Clonal Selection Theory

 At the beginning of the twentieth century, Ehrlich was the first to propose that antibodies did exist prior to the introduction of antigen or immunogen and that antigenic stimulation only promoted amplification of molecules of the appropriate specificity. This proposal was quite pertinent, because it contained several key ideas, proven correct some 70 years later. One is the selective process of a preexisting repertoire, the other is that immunoglobulins (Igs) may exist as surface or secreted molecules. The only aspect that was not verified is that Ehrlich imagined a cell to express many different antibodies. After a long period during which hapten analysis indicated the exquisite precision of antibody–antigen interactions, it seemed impossible that antibody structures might preexist to recognize laboratory artifacts, like the haptens being studied. This resulted in the template theory of antibody formation, which required the presence of antigen prior to the synthesis of the corresponding antibodies. Revival of the selection theory was proposed in 1955 by Jerne, but it took another 4 years before the final form of the “clonal selection theory” was put forward by Burnet. The essence of the theory was that antibody specificities were preformed, but in a clonally distributed manner, so that one cell makes only one antibody of one given specificity. This was crucial to provide a mechanism accounting for acquisition of discrimination between self and nonself, after the observation on induction of immunological tolerance by the group of Medawar in 1953,when it was demonstrated that tolerance was an acquired phenomenon, resulting from a contact between the immature immune system and the self antigens during gestation or the perinatal period. Burnet most simply explained tolerance by a deletion of those clones that could interact with self components, leading to the concept of “forbidden clones.” Once the basic anti-nonself repertoire established, an antigen was seen as merely selecting and amplifying the cell population of clones expressing the corresponding specific antibodies.

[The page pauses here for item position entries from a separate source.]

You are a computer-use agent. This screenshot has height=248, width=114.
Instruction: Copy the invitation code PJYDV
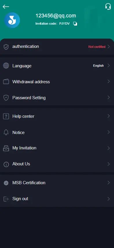point(75,24)
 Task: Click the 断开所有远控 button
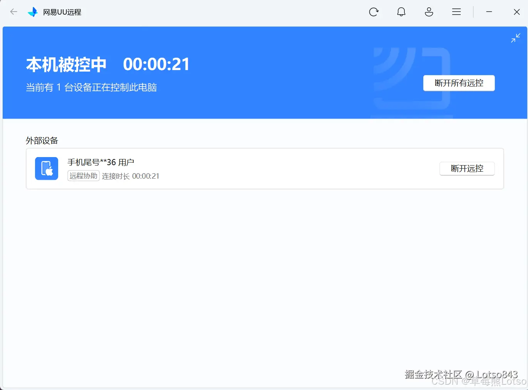click(459, 83)
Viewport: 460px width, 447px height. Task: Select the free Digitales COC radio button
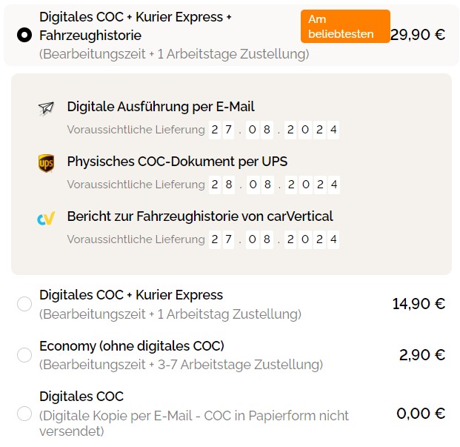[24, 414]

Many investigators worked to define models that would prove the clonal theory, and the literature is amply documented on this point, with many very elegant approaches, such as those based on limiting dilutions, either in vitro or in vivo after transfer in irradiated mice. The ultimate proof came from molecular analysis, first at the protein level on myeloma proteins and then when the mechanism of gene rearrangement of Ig genes was elucidated, under the control of allelic exclusion. Some exceptions to the clonal expression of Ig molecules have been periodically reported. Some were not exceptions, as in the case of lymphocytes coexpressing multiple isotypes that, in fact, share identical V_H and V_L regions, and therefore having the same specificity. Upon reactivation of the recombinase genes upon immunization, for example, a transient coexpression of different V genes may occur, leading to secondary gene rearrangements. But this rarely results in long-term production of antibodies of different specificities. The clonal theory is widely accepted and considered proven, and the fantastic use of monoclonal antibodies is (for most biologists) daily living proof of its pertinence.